COMPOSERS: Korngold
LABELS: Arthaus
WORKS: A film by Barrie Gavin; plus performances of Violin Concerto, Cello Concerto, Don Quixote & Seven Fairytale Pictures
PERFORMER: Leonidas Kavakos (violin), Quirine Viersen (cello), Alexander Frey (piano); Frankfurt RSO/Hugh Wolff
CATALOGUE NO: 100 362
To us Korngold junkies, the child prodigy turned king of Hollywood needs no further advocacy. But to those yet to be seduced by his musical wiles, there remain myths to untangle. This DVD rewards both camps in equal measure, providing a celebration of musical genius and a coherent explanation of the fascination he holds.
The bulk of the disc is a 90-minute documentary that delves deep into the composer’s life story, from his remarkable emergence in Vienna as a fully formed late-Romantic by his teenage years, through his burgeoning opera career, to his move to Hollywood in the early Thirties and his sad neglect after the War.
The narrative, spoken by actor Samuel West, is fleshed out with extremely generous musical excerpts, and by the time we reach California there’s some absorbing home-movie footage, including the composer playing the piano.
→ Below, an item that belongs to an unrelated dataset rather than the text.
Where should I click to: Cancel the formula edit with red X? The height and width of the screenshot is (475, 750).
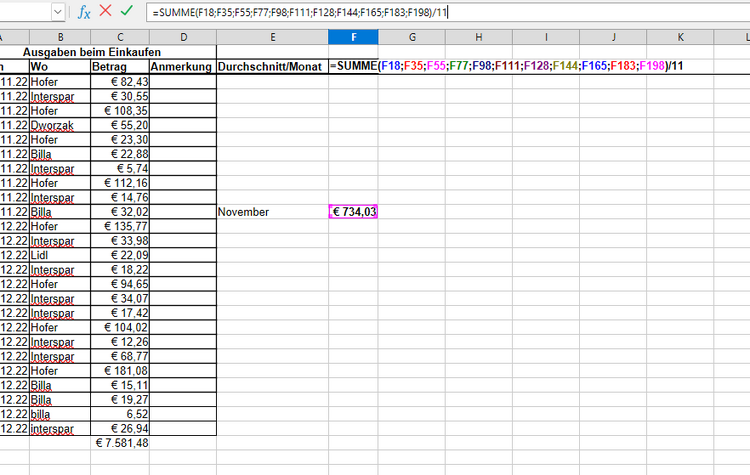105,12
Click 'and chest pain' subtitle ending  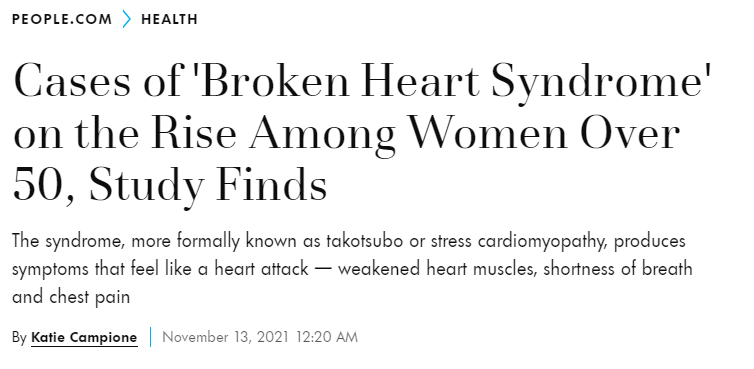pyautogui.click(x=71, y=298)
Contributors include biographer Brendan Carroll and conductor Hugh Wolff, as well as an elderly Viennese contemporary and the composer’s daughter-in-law.
Between them they come up with convincing justification for the composer’s much-criticised inability to develop over his 50-year career as well as explanation for his naive political outlook, both in respect of his fortuitous escape from Nazism and his inability to re-establish a concert career when his Hollywood one drew to a close.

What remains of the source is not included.